*** SUPPLIED DATA ***
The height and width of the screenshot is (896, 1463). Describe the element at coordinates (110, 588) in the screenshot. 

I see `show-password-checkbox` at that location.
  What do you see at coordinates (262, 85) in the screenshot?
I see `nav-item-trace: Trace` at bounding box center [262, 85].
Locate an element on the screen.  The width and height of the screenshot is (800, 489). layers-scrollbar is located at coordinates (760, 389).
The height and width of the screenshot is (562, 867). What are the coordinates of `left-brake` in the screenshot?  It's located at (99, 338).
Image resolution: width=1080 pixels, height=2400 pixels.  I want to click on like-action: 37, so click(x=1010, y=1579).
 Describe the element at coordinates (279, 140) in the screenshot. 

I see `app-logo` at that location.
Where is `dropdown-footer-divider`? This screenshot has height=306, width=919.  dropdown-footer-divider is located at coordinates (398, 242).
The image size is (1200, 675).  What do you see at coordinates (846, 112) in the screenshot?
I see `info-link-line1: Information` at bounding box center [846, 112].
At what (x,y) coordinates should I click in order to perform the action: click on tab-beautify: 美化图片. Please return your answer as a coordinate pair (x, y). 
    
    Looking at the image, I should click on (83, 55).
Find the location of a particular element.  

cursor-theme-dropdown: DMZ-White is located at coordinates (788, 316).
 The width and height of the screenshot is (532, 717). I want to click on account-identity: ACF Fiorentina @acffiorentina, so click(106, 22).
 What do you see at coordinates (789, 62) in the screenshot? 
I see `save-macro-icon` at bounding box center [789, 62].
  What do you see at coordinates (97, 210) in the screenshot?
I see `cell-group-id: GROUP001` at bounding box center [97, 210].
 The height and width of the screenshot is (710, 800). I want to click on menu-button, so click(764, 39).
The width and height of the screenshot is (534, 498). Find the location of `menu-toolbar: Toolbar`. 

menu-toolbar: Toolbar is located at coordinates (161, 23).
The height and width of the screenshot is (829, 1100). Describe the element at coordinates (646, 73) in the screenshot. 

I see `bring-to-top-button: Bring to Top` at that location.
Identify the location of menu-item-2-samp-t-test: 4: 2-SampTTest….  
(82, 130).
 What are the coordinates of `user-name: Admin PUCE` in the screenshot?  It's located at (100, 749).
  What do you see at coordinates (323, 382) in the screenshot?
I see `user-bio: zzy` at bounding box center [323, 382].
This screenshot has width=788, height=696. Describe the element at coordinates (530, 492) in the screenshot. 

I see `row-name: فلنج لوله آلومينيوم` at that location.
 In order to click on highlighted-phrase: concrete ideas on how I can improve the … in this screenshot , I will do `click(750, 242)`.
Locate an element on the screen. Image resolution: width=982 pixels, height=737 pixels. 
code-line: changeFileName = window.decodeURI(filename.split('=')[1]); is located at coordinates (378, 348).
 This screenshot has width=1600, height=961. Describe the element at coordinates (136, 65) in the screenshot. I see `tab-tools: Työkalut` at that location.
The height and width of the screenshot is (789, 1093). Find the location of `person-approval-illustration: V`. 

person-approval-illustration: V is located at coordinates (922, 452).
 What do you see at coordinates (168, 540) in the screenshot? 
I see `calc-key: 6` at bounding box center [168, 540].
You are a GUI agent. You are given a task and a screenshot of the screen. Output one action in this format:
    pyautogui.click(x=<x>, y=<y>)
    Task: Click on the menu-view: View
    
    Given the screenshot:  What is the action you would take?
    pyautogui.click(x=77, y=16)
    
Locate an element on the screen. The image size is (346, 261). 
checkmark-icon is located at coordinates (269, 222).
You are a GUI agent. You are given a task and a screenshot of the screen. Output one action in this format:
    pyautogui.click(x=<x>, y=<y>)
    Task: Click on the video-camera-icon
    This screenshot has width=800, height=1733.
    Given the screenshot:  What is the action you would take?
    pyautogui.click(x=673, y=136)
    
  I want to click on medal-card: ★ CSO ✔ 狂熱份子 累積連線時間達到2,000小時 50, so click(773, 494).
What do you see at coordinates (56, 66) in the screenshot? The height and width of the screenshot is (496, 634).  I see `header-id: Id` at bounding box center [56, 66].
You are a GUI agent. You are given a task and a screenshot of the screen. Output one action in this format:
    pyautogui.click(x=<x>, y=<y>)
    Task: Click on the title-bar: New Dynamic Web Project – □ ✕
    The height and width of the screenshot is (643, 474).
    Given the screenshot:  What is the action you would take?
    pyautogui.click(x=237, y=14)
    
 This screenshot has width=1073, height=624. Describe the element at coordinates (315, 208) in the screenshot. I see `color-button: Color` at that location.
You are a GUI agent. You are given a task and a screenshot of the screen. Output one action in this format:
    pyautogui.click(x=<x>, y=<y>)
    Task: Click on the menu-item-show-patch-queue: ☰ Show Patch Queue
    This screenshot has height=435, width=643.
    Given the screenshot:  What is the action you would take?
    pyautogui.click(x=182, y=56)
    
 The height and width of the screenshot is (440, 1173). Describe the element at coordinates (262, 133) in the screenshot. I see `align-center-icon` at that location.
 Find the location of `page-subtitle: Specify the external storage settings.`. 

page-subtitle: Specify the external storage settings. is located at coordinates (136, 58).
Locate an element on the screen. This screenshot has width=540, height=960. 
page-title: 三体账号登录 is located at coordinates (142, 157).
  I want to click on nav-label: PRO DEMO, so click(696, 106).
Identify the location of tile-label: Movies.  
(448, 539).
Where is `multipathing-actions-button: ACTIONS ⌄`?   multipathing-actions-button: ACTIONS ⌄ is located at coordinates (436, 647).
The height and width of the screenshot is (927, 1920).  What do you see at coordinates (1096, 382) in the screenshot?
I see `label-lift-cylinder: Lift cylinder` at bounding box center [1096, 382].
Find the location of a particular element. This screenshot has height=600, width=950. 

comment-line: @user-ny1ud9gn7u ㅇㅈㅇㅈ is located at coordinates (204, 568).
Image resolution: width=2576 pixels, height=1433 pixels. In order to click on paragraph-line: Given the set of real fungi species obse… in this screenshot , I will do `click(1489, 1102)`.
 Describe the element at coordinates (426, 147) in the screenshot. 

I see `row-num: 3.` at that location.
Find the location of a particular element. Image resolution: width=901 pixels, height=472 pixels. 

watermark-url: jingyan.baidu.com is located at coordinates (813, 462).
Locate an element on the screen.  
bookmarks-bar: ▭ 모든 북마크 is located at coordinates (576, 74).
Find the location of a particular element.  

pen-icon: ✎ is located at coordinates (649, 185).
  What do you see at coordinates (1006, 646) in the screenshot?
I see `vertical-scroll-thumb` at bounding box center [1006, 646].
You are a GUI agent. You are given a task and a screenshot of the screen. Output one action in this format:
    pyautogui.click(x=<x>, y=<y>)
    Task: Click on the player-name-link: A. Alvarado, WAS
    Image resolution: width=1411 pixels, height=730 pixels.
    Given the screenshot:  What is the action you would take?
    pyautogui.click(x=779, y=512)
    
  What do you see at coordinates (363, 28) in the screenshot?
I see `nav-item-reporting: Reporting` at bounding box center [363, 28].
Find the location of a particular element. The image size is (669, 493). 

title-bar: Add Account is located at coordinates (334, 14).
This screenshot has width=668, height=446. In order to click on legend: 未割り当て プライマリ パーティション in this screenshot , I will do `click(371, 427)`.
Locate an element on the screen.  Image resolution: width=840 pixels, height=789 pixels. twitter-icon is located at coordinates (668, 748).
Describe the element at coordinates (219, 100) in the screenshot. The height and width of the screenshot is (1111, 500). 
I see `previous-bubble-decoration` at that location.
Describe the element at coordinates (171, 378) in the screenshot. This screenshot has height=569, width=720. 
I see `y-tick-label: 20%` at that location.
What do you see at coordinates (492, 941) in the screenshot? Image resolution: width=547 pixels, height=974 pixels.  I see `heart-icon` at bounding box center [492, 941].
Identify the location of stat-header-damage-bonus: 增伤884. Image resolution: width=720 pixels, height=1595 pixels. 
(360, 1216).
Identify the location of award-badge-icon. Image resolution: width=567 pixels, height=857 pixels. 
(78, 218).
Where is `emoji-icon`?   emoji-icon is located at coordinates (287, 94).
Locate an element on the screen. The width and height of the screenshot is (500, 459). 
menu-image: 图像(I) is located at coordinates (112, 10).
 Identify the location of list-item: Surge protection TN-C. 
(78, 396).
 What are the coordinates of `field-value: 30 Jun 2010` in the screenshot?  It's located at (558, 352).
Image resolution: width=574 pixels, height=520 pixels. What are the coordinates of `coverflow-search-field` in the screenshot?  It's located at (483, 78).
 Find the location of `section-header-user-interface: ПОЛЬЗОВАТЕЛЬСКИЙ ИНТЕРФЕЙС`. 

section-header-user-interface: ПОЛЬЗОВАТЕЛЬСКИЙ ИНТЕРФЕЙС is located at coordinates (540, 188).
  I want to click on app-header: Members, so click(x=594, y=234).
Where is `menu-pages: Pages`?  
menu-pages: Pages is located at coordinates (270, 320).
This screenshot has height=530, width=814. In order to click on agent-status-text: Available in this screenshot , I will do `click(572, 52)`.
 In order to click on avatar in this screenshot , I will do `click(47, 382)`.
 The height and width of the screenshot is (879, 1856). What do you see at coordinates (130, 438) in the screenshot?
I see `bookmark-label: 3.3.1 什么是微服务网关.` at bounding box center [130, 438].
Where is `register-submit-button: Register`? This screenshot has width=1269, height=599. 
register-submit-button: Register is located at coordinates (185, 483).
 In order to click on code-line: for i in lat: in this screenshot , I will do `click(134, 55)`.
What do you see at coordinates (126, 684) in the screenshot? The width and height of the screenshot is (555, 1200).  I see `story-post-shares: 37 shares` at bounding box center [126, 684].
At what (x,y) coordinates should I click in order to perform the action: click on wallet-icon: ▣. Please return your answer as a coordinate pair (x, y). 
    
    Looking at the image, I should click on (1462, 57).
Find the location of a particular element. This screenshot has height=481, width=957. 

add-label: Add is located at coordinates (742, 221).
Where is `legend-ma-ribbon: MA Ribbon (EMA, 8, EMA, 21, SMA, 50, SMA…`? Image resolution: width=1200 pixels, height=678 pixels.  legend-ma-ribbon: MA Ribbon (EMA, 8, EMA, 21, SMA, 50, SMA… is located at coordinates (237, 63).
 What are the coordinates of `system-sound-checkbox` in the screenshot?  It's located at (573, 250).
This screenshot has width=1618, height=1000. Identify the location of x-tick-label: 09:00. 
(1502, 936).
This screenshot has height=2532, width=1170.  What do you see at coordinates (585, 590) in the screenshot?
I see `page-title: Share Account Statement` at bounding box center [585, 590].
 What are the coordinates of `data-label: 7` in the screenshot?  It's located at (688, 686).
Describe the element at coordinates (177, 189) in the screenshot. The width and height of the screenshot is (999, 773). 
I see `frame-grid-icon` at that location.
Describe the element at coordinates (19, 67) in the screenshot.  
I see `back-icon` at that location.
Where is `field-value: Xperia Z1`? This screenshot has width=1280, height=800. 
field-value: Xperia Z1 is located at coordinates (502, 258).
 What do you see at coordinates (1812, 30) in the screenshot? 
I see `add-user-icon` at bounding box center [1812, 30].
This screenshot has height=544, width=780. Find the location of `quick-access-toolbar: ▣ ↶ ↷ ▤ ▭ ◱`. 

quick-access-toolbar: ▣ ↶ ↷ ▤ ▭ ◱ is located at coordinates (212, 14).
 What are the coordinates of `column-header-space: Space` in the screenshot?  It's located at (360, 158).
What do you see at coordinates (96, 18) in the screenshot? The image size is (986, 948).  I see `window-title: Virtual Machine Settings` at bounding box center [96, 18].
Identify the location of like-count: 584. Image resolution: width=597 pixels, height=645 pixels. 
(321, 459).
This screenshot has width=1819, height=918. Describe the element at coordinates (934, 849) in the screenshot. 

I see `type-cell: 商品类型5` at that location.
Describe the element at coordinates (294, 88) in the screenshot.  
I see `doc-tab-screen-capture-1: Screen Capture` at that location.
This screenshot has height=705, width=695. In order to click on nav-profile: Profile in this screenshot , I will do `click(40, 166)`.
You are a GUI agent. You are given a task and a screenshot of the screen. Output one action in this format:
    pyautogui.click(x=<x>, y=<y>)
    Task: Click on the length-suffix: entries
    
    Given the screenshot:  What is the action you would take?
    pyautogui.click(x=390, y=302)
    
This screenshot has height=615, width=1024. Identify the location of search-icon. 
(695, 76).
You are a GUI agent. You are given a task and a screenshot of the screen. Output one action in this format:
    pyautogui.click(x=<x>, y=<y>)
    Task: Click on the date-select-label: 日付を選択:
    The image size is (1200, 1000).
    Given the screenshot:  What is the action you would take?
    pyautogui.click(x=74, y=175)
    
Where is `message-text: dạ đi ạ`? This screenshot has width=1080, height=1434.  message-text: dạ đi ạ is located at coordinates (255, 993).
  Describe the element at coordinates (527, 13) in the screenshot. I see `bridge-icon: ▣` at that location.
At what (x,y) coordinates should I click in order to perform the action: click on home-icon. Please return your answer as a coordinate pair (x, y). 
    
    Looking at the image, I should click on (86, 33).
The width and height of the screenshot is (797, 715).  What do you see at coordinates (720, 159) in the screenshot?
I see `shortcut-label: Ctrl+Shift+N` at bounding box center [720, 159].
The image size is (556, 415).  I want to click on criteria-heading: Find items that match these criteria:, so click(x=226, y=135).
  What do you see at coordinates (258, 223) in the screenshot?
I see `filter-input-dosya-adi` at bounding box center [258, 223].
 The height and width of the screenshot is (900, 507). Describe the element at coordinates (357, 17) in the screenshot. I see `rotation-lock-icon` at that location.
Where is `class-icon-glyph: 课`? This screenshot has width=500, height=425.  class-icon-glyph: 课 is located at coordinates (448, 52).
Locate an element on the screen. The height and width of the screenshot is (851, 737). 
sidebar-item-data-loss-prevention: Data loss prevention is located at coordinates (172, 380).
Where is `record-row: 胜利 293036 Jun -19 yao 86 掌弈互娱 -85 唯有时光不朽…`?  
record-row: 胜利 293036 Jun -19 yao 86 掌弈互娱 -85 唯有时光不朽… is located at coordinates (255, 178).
***
### TASK OBJECTIVE
Please rewrite the rows above, starting with the first line and going on through the line with "menu-toolbar: Toolbar is", with "particular element" changed to "specific element" and nothing else altered.

### YOUR SOLUTION
The height and width of the screenshot is (896, 1463). Describe the element at coordinates (110, 588) in the screenshot. 

I see `show-password-checkbox` at that location.
  What do you see at coordinates (262, 85) in the screenshot?
I see `nav-item-trace: Trace` at bounding box center [262, 85].
Locate an element on the screen.  The width and height of the screenshot is (800, 489). layers-scrollbar is located at coordinates (760, 389).
The height and width of the screenshot is (562, 867). What are the coordinates of `left-brake` in the screenshot?  It's located at (99, 338).
Image resolution: width=1080 pixels, height=2400 pixels.  I want to click on like-action: 37, so click(x=1010, y=1579).
 Describe the element at coordinates (279, 140) in the screenshot. 

I see `app-logo` at that location.
Where is `dropdown-footer-divider`? This screenshot has height=306, width=919.  dropdown-footer-divider is located at coordinates (398, 242).
The image size is (1200, 675).  What do you see at coordinates (846, 112) in the screenshot?
I see `info-link-line1: Information` at bounding box center [846, 112].
At what (x,y) coordinates should I click in order to perform the action: click on tab-beautify: 美化图片. Please return your answer as a coordinate pair (x, y). 
    
    Looking at the image, I should click on (83, 55).
Find the location of a specific element.  

cursor-theme-dropdown: DMZ-White is located at coordinates (788, 316).
 The width and height of the screenshot is (532, 717). I want to click on account-identity: ACF Fiorentina @acffiorentina, so click(106, 22).
 What do you see at coordinates (789, 62) in the screenshot? 
I see `save-macro-icon` at bounding box center [789, 62].
  What do you see at coordinates (97, 210) in the screenshot?
I see `cell-group-id: GROUP001` at bounding box center [97, 210].
 The height and width of the screenshot is (710, 800). I want to click on menu-button, so click(764, 39).
The width and height of the screenshot is (534, 498). Find the location of `menu-toolbar: Toolbar`. 

menu-toolbar: Toolbar is located at coordinates (161, 23).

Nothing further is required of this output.